***** Supplied data *****

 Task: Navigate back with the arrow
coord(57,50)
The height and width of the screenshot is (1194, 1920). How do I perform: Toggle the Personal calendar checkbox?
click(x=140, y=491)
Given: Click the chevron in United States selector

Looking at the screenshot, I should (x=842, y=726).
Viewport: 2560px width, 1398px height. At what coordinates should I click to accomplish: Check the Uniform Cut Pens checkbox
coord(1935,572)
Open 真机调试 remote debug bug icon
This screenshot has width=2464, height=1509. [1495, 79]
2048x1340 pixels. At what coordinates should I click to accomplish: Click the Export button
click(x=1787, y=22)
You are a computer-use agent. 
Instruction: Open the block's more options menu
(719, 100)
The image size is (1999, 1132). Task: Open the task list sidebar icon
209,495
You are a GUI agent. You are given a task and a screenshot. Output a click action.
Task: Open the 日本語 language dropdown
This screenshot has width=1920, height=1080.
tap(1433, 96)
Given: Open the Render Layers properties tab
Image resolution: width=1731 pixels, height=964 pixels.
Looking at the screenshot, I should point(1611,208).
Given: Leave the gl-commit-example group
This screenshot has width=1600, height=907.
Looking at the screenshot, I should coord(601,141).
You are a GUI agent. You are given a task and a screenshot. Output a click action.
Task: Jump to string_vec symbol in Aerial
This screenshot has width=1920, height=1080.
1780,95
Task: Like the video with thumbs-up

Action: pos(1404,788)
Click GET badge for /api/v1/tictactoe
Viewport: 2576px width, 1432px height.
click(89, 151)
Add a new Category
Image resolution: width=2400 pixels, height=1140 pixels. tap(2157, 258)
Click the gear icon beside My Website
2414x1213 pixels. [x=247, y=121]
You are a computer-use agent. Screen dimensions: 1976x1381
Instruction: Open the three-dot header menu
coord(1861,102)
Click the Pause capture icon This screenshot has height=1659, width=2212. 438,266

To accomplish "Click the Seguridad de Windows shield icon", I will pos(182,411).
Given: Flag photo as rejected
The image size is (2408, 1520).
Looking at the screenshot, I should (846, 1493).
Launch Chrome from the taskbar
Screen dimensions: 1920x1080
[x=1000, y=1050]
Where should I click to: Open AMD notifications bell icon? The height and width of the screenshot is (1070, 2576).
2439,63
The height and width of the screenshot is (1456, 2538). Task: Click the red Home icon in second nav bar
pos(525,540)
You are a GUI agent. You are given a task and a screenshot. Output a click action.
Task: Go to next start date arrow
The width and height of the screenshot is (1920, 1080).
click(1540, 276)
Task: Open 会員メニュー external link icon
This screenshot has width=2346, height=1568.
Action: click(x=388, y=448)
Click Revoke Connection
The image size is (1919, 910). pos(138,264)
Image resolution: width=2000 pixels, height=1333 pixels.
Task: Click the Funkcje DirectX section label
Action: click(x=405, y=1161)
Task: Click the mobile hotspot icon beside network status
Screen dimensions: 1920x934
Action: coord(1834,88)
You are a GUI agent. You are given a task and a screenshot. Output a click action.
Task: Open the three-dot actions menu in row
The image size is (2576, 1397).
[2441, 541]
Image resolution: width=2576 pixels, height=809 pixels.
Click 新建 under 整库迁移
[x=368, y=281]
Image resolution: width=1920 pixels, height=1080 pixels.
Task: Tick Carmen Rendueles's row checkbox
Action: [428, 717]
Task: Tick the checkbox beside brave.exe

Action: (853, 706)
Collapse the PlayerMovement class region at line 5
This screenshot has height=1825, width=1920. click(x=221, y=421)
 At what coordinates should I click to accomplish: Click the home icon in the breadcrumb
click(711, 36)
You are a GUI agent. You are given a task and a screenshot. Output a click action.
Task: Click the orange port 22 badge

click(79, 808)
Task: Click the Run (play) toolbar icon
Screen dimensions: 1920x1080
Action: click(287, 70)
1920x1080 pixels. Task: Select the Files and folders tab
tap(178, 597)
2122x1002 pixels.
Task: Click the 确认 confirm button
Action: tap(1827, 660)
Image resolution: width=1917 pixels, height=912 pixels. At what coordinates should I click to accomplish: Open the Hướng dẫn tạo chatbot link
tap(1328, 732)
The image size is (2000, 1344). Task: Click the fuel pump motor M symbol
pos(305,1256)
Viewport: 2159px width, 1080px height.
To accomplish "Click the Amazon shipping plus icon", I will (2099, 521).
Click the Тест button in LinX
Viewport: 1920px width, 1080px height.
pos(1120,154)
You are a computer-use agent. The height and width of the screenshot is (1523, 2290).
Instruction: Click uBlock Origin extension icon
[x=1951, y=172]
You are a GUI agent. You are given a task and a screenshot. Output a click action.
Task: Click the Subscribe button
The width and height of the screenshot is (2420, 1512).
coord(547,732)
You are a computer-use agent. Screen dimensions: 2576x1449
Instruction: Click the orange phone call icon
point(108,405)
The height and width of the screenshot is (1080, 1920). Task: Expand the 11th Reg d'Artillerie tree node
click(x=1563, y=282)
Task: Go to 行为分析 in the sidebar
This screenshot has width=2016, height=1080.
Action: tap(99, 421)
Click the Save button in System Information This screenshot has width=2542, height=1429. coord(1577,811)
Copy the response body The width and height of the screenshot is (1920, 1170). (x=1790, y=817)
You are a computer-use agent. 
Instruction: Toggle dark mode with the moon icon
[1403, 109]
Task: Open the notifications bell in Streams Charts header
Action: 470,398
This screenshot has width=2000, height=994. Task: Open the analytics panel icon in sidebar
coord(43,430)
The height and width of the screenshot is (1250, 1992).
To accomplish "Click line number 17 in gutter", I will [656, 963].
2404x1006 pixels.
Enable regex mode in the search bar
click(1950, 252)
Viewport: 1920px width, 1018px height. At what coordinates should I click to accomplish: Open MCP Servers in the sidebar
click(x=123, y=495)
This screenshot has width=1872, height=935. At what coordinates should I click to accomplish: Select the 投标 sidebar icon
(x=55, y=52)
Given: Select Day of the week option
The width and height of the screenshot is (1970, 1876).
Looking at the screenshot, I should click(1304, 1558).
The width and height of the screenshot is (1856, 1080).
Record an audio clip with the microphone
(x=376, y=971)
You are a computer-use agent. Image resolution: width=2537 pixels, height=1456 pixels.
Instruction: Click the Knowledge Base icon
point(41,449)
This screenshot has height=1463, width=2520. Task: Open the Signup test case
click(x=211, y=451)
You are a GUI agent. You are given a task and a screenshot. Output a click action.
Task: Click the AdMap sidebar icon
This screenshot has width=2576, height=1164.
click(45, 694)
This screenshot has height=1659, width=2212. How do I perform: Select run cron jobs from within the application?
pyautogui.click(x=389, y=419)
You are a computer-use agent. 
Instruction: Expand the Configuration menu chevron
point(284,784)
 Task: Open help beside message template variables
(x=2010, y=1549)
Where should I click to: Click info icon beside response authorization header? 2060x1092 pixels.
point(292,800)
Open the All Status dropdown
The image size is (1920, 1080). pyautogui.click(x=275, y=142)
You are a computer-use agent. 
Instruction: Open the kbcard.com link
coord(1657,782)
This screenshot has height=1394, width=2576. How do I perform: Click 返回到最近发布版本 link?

*****

- Work item:
Everything in the listing should be given again word for word.

- Answer to the problem:
 Task: Navigate back with the arrow
coord(57,50)
The height and width of the screenshot is (1194, 1920). How do I perform: Toggle the Personal calendar checkbox?
click(x=140, y=491)
Given: Click the chevron in United States selector

Looking at the screenshot, I should (x=842, y=726).
Viewport: 2560px width, 1398px height. At what coordinates should I click to accomplish: Check the Uniform Cut Pens checkbox
coord(1935,572)
Open 真机调试 remote debug bug icon
This screenshot has width=2464, height=1509. [1495, 79]
2048x1340 pixels. At what coordinates should I click to accomplish: Click the Export button
click(x=1787, y=22)
You are a computer-use agent. 
Instruction: Open the block's more options menu
(719, 100)
The image size is (1999, 1132). Task: Open the task list sidebar icon
209,495
You are a GUI agent. You are given a task and a screenshot. Output a click action.
Task: Open the 日本語 language dropdown
This screenshot has width=1920, height=1080.
tap(1433, 96)
Given: Open the Render Layers properties tab
Image resolution: width=1731 pixels, height=964 pixels.
Looking at the screenshot, I should point(1611,208).
Given: Leave the gl-commit-example group
This screenshot has width=1600, height=907.
Looking at the screenshot, I should coord(601,141).
You are a GUI agent. You are given a task and a screenshot. Output a click action.
Task: Jump to string_vec symbol in Aerial
This screenshot has width=1920, height=1080.
1780,95
Task: Like the video with thumbs-up

Action: pos(1404,788)
Click GET badge for /api/v1/tictactoe
Viewport: 2576px width, 1432px height.
click(89, 151)
Add a new Category
Image resolution: width=2400 pixels, height=1140 pixels. tap(2157, 258)
Click the gear icon beside My Website
2414x1213 pixels. [x=247, y=121]
You are a computer-use agent. Screen dimensions: 1976x1381
Instruction: Open the three-dot header menu
coord(1861,102)
Click the Pause capture icon This screenshot has height=1659, width=2212. 438,266

To accomplish "Click the Seguridad de Windows shield icon", I will pos(182,411).
Given: Flag photo as rejected
The image size is (2408, 1520).
Looking at the screenshot, I should (846, 1493).
Launch Chrome from the taskbar
Screen dimensions: 1920x1080
[x=1000, y=1050]
Where should I click to: Open AMD notifications bell icon? The height and width of the screenshot is (1070, 2576).
2439,63
The height and width of the screenshot is (1456, 2538). Task: Click the red Home icon in second nav bar
pos(525,540)
You are a GUI agent. You are given a task and a screenshot. Output a click action.
Task: Go to next start date arrow
The width and height of the screenshot is (1920, 1080).
click(1540, 276)
Task: Open 会員メニュー external link icon
This screenshot has width=2346, height=1568.
Action: click(x=388, y=448)
Click Revoke Connection
The image size is (1919, 910). pos(138,264)
Image resolution: width=2000 pixels, height=1333 pixels.
Task: Click the Funkcje DirectX section label
Action: click(x=405, y=1161)
Task: Click the mobile hotspot icon beside network status
Screen dimensions: 1920x934
Action: coord(1834,88)
You are a GUI agent. You are given a task and a screenshot. Output a click action.
Task: Open the three-dot actions menu in row
The image size is (2576, 1397).
[2441, 541]
Image resolution: width=2576 pixels, height=809 pixels.
Click 新建 under 整库迁移
[x=368, y=281]
Image resolution: width=1920 pixels, height=1080 pixels.
Task: Tick Carmen Rendueles's row checkbox
Action: [428, 717]
Task: Tick the checkbox beside brave.exe

Action: (853, 706)
Collapse the PlayerMovement class region at line 5
This screenshot has height=1825, width=1920. click(x=221, y=421)
 At what coordinates should I click to accomplish: Click the home icon in the breadcrumb
click(711, 36)
You are a GUI agent. You are given a task and a screenshot. Output a click action.
Task: Click the orange port 22 badge

click(79, 808)
Task: Click the Run (play) toolbar icon
Screen dimensions: 1920x1080
Action: click(287, 70)
1920x1080 pixels. Task: Select the Files and folders tab
tap(178, 597)
2122x1002 pixels.
Task: Click the 确认 confirm button
Action: tap(1827, 660)
Image resolution: width=1917 pixels, height=912 pixels. At what coordinates should I click to accomplish: Open the Hướng dẫn tạo chatbot link
tap(1328, 732)
The image size is (2000, 1344). Task: Click the fuel pump motor M symbol
pos(305,1256)
Viewport: 2159px width, 1080px height.
To accomplish "Click the Amazon shipping plus icon", I will (2099, 521).
Click the Тест button in LinX
Viewport: 1920px width, 1080px height.
pos(1120,154)
You are a computer-use agent. The height and width of the screenshot is (1523, 2290).
Instruction: Click uBlock Origin extension icon
[x=1951, y=172]
You are a GUI agent. You are given a task and a screenshot. Output a click action.
Task: Click the Subscribe button
The width and height of the screenshot is (2420, 1512).
coord(547,732)
You are a computer-use agent. Screen dimensions: 2576x1449
Instruction: Click the orange phone call icon
point(108,405)
The height and width of the screenshot is (1080, 1920). Task: Expand the 11th Reg d'Artillerie tree node
click(x=1563, y=282)
Task: Go to 行为分析 in the sidebar
This screenshot has width=2016, height=1080.
Action: tap(99, 421)
Click the Save button in System Information This screenshot has width=2542, height=1429. coord(1577,811)
Copy the response body The width and height of the screenshot is (1920, 1170). (x=1790, y=817)
You are a computer-use agent. 
Instruction: Toggle dark mode with the moon icon
[1403, 109]
Task: Open the notifications bell in Streams Charts header
Action: 470,398
This screenshot has width=2000, height=994. Task: Open the analytics panel icon in sidebar
coord(43,430)
The height and width of the screenshot is (1250, 1992).
To accomplish "Click line number 17 in gutter", I will [656, 963].
2404x1006 pixels.
Enable regex mode in the search bar
click(1950, 252)
Viewport: 1920px width, 1018px height. At what coordinates should I click to accomplish: Open MCP Servers in the sidebar
click(x=123, y=495)
This screenshot has width=1872, height=935. At what coordinates should I click to accomplish: Select the 投标 sidebar icon
(x=55, y=52)
Given: Select Day of the week option
The width and height of the screenshot is (1970, 1876).
Looking at the screenshot, I should click(1304, 1558).
The width and height of the screenshot is (1856, 1080).
Record an audio clip with the microphone
(x=376, y=971)
You are a computer-use agent. Image resolution: width=2537 pixels, height=1456 pixels.
Instruction: Click the Knowledge Base icon
point(41,449)
This screenshot has height=1463, width=2520. Task: Open the Signup test case
click(x=211, y=451)
You are a GUI agent. You are given a task and a screenshot. Output a click action.
Task: Click the AdMap sidebar icon
This screenshot has width=2576, height=1164.
click(45, 694)
This screenshot has height=1659, width=2212. How do I perform: Select run cron jobs from within the application?
pyautogui.click(x=389, y=419)
You are a computer-use agent. 
Instruction: Expand the Configuration menu chevron
point(284,784)
 Task: Open help beside message template variables
(x=2010, y=1549)
Where should I click to: Click info icon beside response authorization header? 2060x1092 pixels.
point(292,800)
Open the All Status dropdown
The image size is (1920, 1080). pyautogui.click(x=275, y=142)
You are a computer-use agent. 
Instruction: Open the kbcard.com link
coord(1657,782)
This screenshot has height=1394, width=2576. How do I perform: Click 返回到最近发布版本 link?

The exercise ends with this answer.